==== READING PASSAGE ====
FIRST AMENDMENT TO LEASE

EX-10.21 3 dex1021.htm FIRST AMENDMENT TO LEASE DATED AS OF MAY 30, 2008 First Amendment to Lease dated as of May 30, 2008

Exhibit 10.21

FIRST AMENDMENT TO LEASE

THIS FIRST AMENDMENT TO LEASE, dated as of May 30, 2008 (this “Amendment”), between RREEF AMERICA REIT III-Z1, LLC, a Delaware limited liability company, by RREEF Management Company, a Delaware corporation, (“Landlord”), and THE PRINCETON REVIEW, INC., a Delaware corporation (“Tenant”), for certain premises in the building located at 111 Speen Street, Framingham, MA 01701 (“Building”).

RECITALS:

A. Landlord and Tenant entered into that certain Lease dated for reference as of October 4, 2007 (the “Lease”) for approximately 8,689 square feet on the fifth (5th) floor of the Building (the “Current Premises”).

B. Landlord and Tenant desire to amend the Lease to provide for certain expansion space under terms and conditions as hereinafter provided.

C. All terms, covenants and conditions contained in this Amendment shall have the same meaning as in the Lease, and, shall govern should a conflict exist with previous terms and conditions.

AGREEMENT:

NOW, THEREFORE, in consideration of the foregoing recitals and for other good and valuable consideration, the receipt and sufficiency of which are hereby acknowledged, Landlord and Tenant hereby agree as follows:

1. Defined Terms. All terms defined in the Lease retain their meaning herein, unless specified herein to the contrary.
==== DATA SECTION ====
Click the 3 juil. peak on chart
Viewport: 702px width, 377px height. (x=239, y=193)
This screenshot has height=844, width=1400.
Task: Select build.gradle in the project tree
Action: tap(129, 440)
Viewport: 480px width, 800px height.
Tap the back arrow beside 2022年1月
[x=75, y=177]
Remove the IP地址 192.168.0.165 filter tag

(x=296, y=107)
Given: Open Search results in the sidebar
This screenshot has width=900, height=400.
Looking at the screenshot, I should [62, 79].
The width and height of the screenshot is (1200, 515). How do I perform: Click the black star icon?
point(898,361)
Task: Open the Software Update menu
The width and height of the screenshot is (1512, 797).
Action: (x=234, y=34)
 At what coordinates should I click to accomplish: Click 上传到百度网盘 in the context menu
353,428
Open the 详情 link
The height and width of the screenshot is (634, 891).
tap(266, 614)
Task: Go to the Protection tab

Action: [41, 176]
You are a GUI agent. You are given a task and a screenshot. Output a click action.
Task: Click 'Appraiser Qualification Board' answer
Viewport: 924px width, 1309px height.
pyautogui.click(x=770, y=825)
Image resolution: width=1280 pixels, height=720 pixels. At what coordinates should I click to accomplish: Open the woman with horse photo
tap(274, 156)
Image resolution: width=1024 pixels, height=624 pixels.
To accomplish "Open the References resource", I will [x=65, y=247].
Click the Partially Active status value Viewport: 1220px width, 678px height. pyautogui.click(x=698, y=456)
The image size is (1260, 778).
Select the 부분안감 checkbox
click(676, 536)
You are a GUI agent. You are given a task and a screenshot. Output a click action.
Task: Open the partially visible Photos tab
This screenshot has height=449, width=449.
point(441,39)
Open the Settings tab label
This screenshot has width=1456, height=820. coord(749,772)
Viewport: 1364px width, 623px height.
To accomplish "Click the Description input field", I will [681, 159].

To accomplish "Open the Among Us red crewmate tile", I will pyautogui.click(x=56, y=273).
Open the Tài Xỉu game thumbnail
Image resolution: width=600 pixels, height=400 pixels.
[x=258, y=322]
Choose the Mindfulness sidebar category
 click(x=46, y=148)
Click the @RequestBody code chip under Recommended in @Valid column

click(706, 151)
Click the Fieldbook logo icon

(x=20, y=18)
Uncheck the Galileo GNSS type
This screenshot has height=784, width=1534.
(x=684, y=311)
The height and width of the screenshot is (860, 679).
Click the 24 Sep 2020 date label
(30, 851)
====
GOALS:
[1] Write out the part of the lease amendment starting with "A. Landlord and" and going on through "to the contrary.", copied word for word.
[2] According to the lease amendment, how much space did the original Lease cover?
[3] Supply the next part of the lease amendment, picking up after its last sentence.

PER-TASK ANSWERS:
[1]
A. Landlord and Tenant entered into that certain Lease dated for reference as of October 4, 2007 (the “Lease”) for approximately 8,689 square feet on the fifth (5th) floor of the Building (the “Current Premises”).

B. Landlord and Tenant desire to amend the Lease to provide for certain expansion space under terms and conditions as hereinafter provided.

C. All terms, covenants and conditions contained in this Amendment shall have the same meaning as in the Lease, and, shall govern should a conflict exist with previous terms and conditions.

AGREEMENT:

NOW, THEREFORE, in consideration of the foregoing recitals and for other good and valuable consideration, the receipt and sufficiency of which are hereby acknowledged, Landlord and Tenant hereby agree as follows:

1. Defined Terms. All terms defined in the Lease retain their meaning herein, unless specified herein to the contrary.

[2] Approximately 8,689 square feet on the fifth (5th) floor of the Building.

[3]
2. Additional Space. Tenant wishes to lease from Landlord, and Landlord wishes to lease to Tenant, in addition to the Current Premises, approximately 3,357 rentable square feet of space on the third (3rd) floor of the Building as depicted on Exhibit A, attached hereto and incorporated herein (the “Additional Space”). Effective on the date on which Landlord tenders possession of the Additional Space to Tenant in the condition required under Section 6(b) below (the “Additional Space Commencement Date”), the Premises subject to the Lease shall consist of the Current Premises as expanded to include the Additional Space, and all references in the Lease to the “Premises” shall refer to such expanded space.

3. Term. The Termination Date is January 31, 2013, subject to such extension rights as exist in Section 40 of the Lease.

4. Rent Schedule. Tenant shall continue to pay Annual Rent as then currently in effect per the Lease for the Current Premises. Effective as of the Additional Space Commencement Date but no earlier than July 1, 2008, Tenant shall also pay Annual Rent for the Additional Space as follows:

 

Period

   Rentable Square
Footage
   Annual Rent
Per Square Foot
   Annual Rent    Monthly Installment
of Rent

from

  

through

           

7/1/2008

   1/31/2009    3,357    $ 25.75    $ 86,442.75    $ 7,203.56

2/1/2009

   1/31/2010    3,357    $ 26.75    $ 89,799.75    $ 7,483.31

2/1/2010

   1/31/2011    3,357    $ 27.75    $ 93,156.75    $ 7,763.06

2/1/2011

   1/31/2012    3,357    $ 28.75    $ 96,513.75    $ 8.042.81

2/1/2012

   1/31/2013    3,357    $ 29.75    $ 99,870.75    $ 8,322.56


The dates above assume an actual Additional Space Commencement Date of July 1, 2008. If the actual Additional Space Commencement Date is later than July 1, 2008, this Rent Schedule shall be replaced to reflect the actual date, in accordance with Paragraph 6(b), but in no event shall such adjustment act to extend the Termination Date beyond January 31, 2013. All actual dates are to be confirmed per Paragraph 6(b).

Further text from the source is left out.